I did not miss the Tesla S1075. ;)

ok…new problem…

i used the command , it worked and it got results but the numbers are wrong… for example instead of 80.000 it got 120.000 etc like that…

this means there might be a problem with my GPU ?

how can it give right numbers in single precision and wrong numbers in double?

Or (infinitely more likely) you’ve done something wrong? How do you expect us to tell you without code, compiler options, your configuration, etc.?

ok. First i cant post the code cos its my work on a project and its a code about 900 lines… but by the fact that the code gives normal results with FLOAT variables means that there is no problem with it wright?When i simply search and replace all the FLOAT with DOUBLE then i get wrong results.

Compiler option? i use this to compile in command prompt : nvcc -arch sm_13 -o sbj.exe

what do you mean by configuration? its gtx260 with default settings no OC and things like that with the latest drivers tha nvidia has.

if it’s 900 lines, how about trying to replicate the problem with a minimum amount of code?
and no, just changeing float to double won’t do the trick…

i’ll just give a short example:
you have a kernel with float arithmetic and there is some “shared float foo[3000];” standing around.
what happens if you change the float to double? will it still work?

no! because you would not use 12.000 bytes of shared memory but 24.000 bytes! and as this is more than 16k, you’ll either get a compiler error (if you’re lucky) or you’ll just see garbage as a result.

do you see what i mean? it’s usually errors of this sort that produce such results. but we can only help you, if you show us some source, where the error is present.

16k is the limit in memory? which means i can use up to 2000 variables in double?

16kb is the amount of shared memory available within every multi processor.
for a list of all the limits, see cuda programming guide, pages 78f.

ps: don’t try to use exactly 16kb, it won’t work, as some bytes are already reserved for function parameters and variables like threadIdx.

device void prog1(…)
device void prog2(…)
global void computations ()
prog1(…) ;

prog2(..) ;



int main(){
bla bla

computations <<<1,1>>> (...)

bla bla


This is the body of my program…

When i tried to complie it (and using float variables) with this command : “nvcc -D_CRT_SECURE_NO_DEPRECATE -ptx -o jet.exe”
it sais on screen : “Program too big to fit in memory”

why is that?

And also as you said shared memory is limited to 16KB . When i declare a variable , without any variable qualifier such as device or shared when the variable is saved generally?

and specially when i declare it inside int main() , or inside a global , or a device function ?

Variables without qualifiers go into registers.

ok thx seibert.

anyone got a clue about the others i posted?

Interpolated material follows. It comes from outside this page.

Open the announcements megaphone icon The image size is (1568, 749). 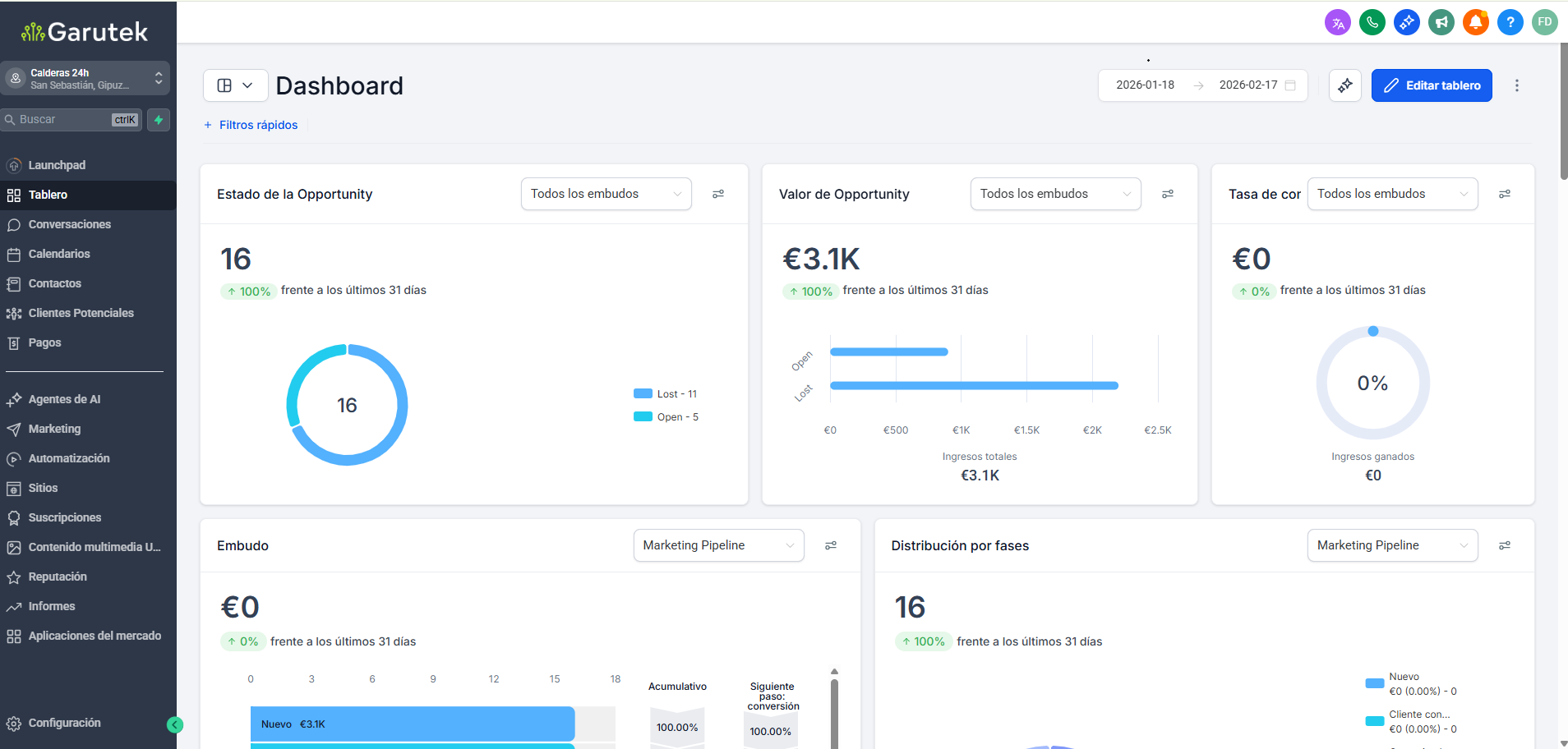(x=1441, y=22)
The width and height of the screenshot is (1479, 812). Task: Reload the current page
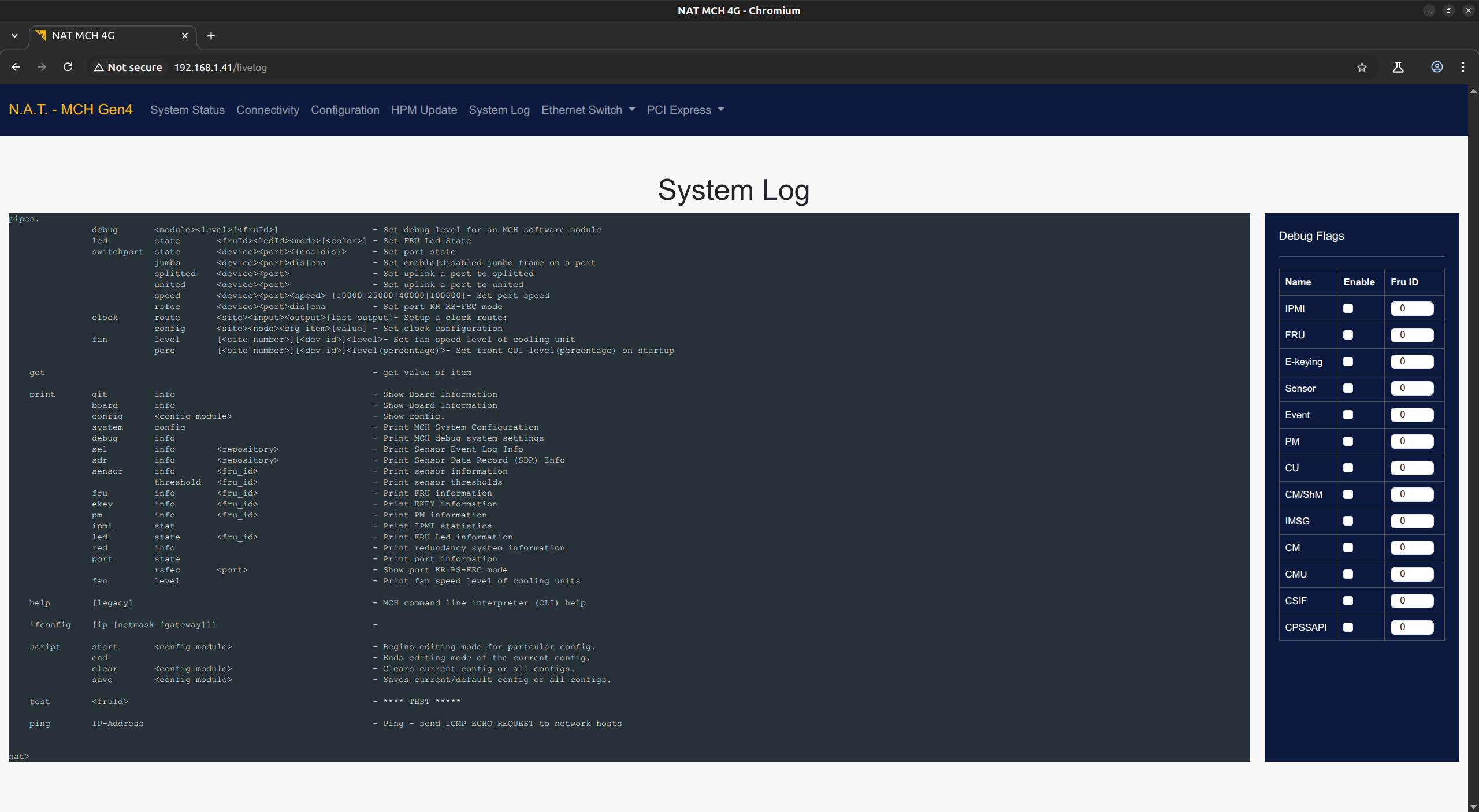click(x=68, y=67)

leave out parts of your program, see if it compiles. if not, leave out more.
if you’ve found something that causes the issue and post what you had to delete last to make it work, it should be much clearer, what the problem is.

ok. thats what i am trying now.

but plz someone tell me when a variable is stored in shared memory ?

and what does this ''program too big to fit in memory ‘’ mean ?

A variable is only stored in shared memory if you put a shared qualifier before the data type, i.e.:

shared float x;